Wie prüfe ich den Vorfülldruck, und warum ist er entscheidend?
Gemessen wird am Gasventil mit einem Prüf- und Füllgerät, bei drucklos abgesperrter Flüssigkeitsseite. Der Vorfülldruck bestimmt, wie viel Volumen ein Blasenspeicher tatsächlich aufnimmt: Ist er zu niedrig, sinkt die nutzbare Speichermenge; ist er zu hoch, schlägt die Blase gegen das Ventil und verschleißt vorzeitig. Prüfen Sie ihn nach der Inbetriebnahme und danach in wiederkehrenden Abständen. Prüfung und Befüllung übernimmt PTS mit eigenen Technikern.
Lässt sich die Blase als Ersatzteil tauschen?
Bei zerlegbaren Ausführungen ja: Die Blase wird zusammen mit dem Dichtungssatz gewechselt, der Behälter bleibt im Einsatz.

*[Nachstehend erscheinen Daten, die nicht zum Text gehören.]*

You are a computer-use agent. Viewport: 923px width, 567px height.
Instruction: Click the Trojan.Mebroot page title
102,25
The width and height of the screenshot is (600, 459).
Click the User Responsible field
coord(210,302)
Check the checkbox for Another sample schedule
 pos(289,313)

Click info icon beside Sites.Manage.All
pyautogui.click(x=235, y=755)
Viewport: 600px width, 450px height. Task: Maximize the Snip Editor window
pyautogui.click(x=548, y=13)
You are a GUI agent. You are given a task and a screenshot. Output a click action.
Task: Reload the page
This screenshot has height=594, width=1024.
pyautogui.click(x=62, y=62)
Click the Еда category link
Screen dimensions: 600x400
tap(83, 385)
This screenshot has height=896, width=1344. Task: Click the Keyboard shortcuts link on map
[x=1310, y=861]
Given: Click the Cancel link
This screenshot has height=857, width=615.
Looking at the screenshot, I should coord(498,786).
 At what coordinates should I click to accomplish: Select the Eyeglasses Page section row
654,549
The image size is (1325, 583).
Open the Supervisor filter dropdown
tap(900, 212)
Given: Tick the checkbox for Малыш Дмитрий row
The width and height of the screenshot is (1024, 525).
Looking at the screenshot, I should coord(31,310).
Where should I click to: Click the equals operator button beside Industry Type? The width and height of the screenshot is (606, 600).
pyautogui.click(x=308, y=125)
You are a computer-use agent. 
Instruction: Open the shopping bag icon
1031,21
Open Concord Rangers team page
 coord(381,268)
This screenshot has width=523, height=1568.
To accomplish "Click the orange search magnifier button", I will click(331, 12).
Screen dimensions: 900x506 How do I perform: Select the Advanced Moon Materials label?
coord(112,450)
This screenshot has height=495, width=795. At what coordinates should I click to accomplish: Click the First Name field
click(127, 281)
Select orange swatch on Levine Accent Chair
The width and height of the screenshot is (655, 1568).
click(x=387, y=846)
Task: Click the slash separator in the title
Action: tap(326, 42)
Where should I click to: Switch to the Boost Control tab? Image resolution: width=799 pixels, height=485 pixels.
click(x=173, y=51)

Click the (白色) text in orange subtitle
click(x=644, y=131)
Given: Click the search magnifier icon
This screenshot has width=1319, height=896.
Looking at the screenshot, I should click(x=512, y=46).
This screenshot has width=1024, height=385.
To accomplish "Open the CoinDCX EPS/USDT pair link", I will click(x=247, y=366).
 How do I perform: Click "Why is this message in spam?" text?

Ersatzblasen und Dichtungssätze sind baugrößen- und herstellerabhängig, deshalb übernehmen Sie die vollständige Typenbezeichnung vom Typenschild des Speichers. Geschlossene, nicht zerlegbare Bauformen werden komplett getauscht.
Welche Angaben brauche ich für die Auswahl?
Nennvolumen, zulässiger Betriebsdruck, Anschluss und Elastomerwerkstoff. Das Volumen folgt aus der Aufgabe: Energiespeicherung braucht Volumen, zur Pulsationsdämpfung genügt ein kleiner Speicher nahe an der Pumpe. Üblich sind Nennvolumen von rund 4 bis 50 Litern und Druckstufen bis 350 bar. Volumen, Anschluss und zulässiger Druck stehen in den technischen Daten je Artikel.
Membranspeicher oder Blasenspeicher: wann welcher?
Membranspeicher sind kompakt und decken kleine Volumen ab, sind aber meist nicht zerlegbar. Blasenspeicher verkraften größere Volumen und höhere Entnahmeraten und lassen sich durch den Tausch der Blase instand setzen. Für kleine Dämpfungsaufgaben genügt der Membranspeicher, für Energiespeicherung und größere Volumina wählen Sie den Blasenspeicher.